Sanction encourue, défense possible : En savoir plus sur l’alcool au volant

volant

L’alcool au volant est l’une des infractions les plus courantes au Code de la route. Selon les enquêtes, 30 % des conducteurs mêlés dans des situations d’accidents graves ont un taux élevé d’alcool dans le sang et 10 % des accidents légers sont également dus à l’alcool. C’est dire à quel point l’alcool est nuisible à la conduite. En France, pour limiter les risques, il a été fixé un taux d’alcoolémie au-delà duquel la conduite est interdite. Dans cet article, on vous informe des sanctions encourues en cas de transgression et les moyens de défense possibles, tout en sachant à ce sujet que vous pourrez en complément de ce qui est expliqué ci-dessous en savoir plus ici.

L’alcool au volant : Qu’est-ce que c’est ?

L’alcool au volant est une infraction du Code de la route. Très fréquente, cette entorse à la loi regroupe deux principaux cas à savoir : la conduite en état d’ivresse manifeste et la conduite sous l’empire d’un état alcoolique. Chacune de ces situations se caractérise de façon distincte et est assortie de sanctions propres.

L’infraction de conduite sous l’empire d’un état alcoolique

Conduire sous l’empire d’un état alcoolique est une infraction. Elle se détermine par une prise de mesure du niveau d’alcool dans votre sang. En fonction de ce taux, l’infraction sera contraventionnelle ou délictuelle.

Elle est contraventionnelle lorsque votre taux d’alcool est compris entre 0,5 et 0,79 g/L de sang ou entre 0,25 et 0,39 mg/L d’air expiré. Par contre, cette infraction est qualifiée de délit dès lors que votre taux d’alcool est supérieur ou égal à 0,4 mg/L d’air expiré ou 0,8 g/L de sang.

L’infraction en état d’ivresse manifeste

La conduite en état d’ivresse manifeste est un délit. Ici, aucune mesure du taux d’alcool dans votre sang n’est nécessaire. L’agent de police constate simplement votre état d’ivresse à travers des signes manifestes tels que : le bégaiement, des propos embrouillés ou incohérents, une agressivité, une forte odeur d’alcool, etc. Tous ces signes constatés seront consignés dans un procès-verbal. Rappelons bien sûr que dans tout état de ce type, mieux vaut choisir le taxi ou VTC.

Les sanctions encourues

Le Code de la route prévoit des sanctions spécifiques selon que l’on se retrouve dans une situation de conduite sous l’empire d’un état alcoolique ou en état d’ivresse manifeste.

En cas de conduite sous l’empire d’un état alcoolique

S’il s’agit d’une conduite sous l’empire d’un état alcoolique de type contraventionnel, la contravention est punie par une amende de 135 euros minorée au montant de 90 euros si le fautif paie tout de suite. En cas de paiement en retard, l’amende sera majorée à 375 euros.
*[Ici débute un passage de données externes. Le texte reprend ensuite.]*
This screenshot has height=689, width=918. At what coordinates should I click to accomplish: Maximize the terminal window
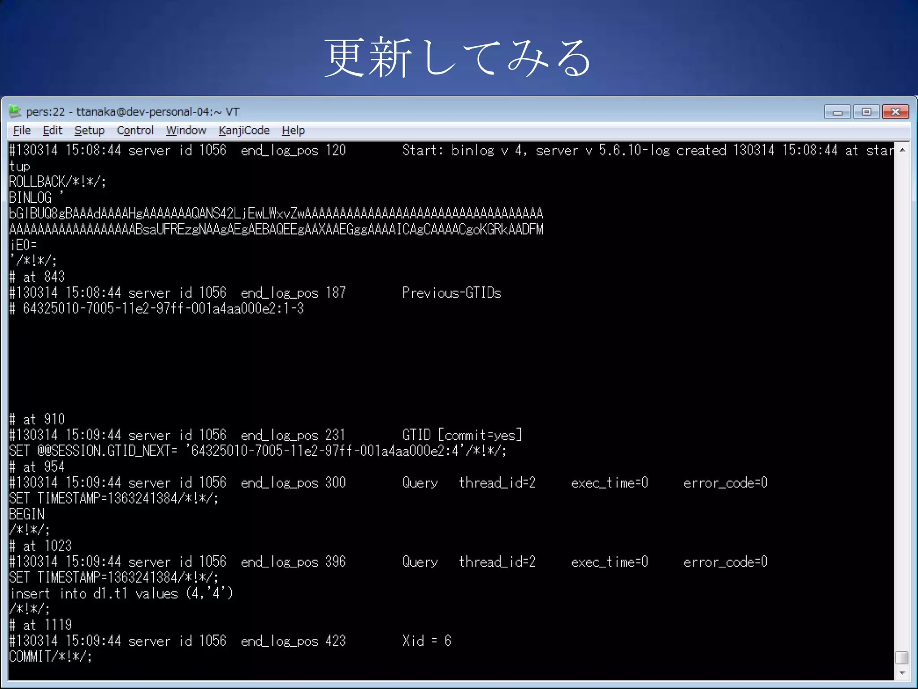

En cas de délit, les sanctions sont plus lourdes : 4 500 euros d’amende, 2 ans d’emprisonnement, travaux d’intérêt général, suspension ou annulation du permis, stage de sensibilisation, etc.

Il faut noter que dans les deux cas, un retrait de 6 points du permis de conduire est opéré.

En cas de conduite en état d’ivresse manifeste

Ici les peines encourues sont entre autres : l’immobilisation du véhicule, 2 ans d’emprisonnement et 4 500 euros d’amende. D’autres peines citées plus haut dans le cadre de la conduite sous l’empire d’un état alcoolique délictuelle peuvent également s’appliquer.

Les défenses possibles

En cas de poursuites pénales, il existe des moyens de défense pour échapper ou atténuer une sanction voire même pour sauvegarder son permis.

Vous pourrez par exemple rechercher des causes de nullité dans le dossier pénal. S’il y en a une, la procédure à votre encontre sera annulée. Vous avez également la possibilité de remettre en cause la fiabilité des objets qui ont servi à mesurer votre taux d’alcoolémie. Au pire des cas, vous allez devoir construire une solide défense au moyen d’un avocat pour obtenir une dispense de peine.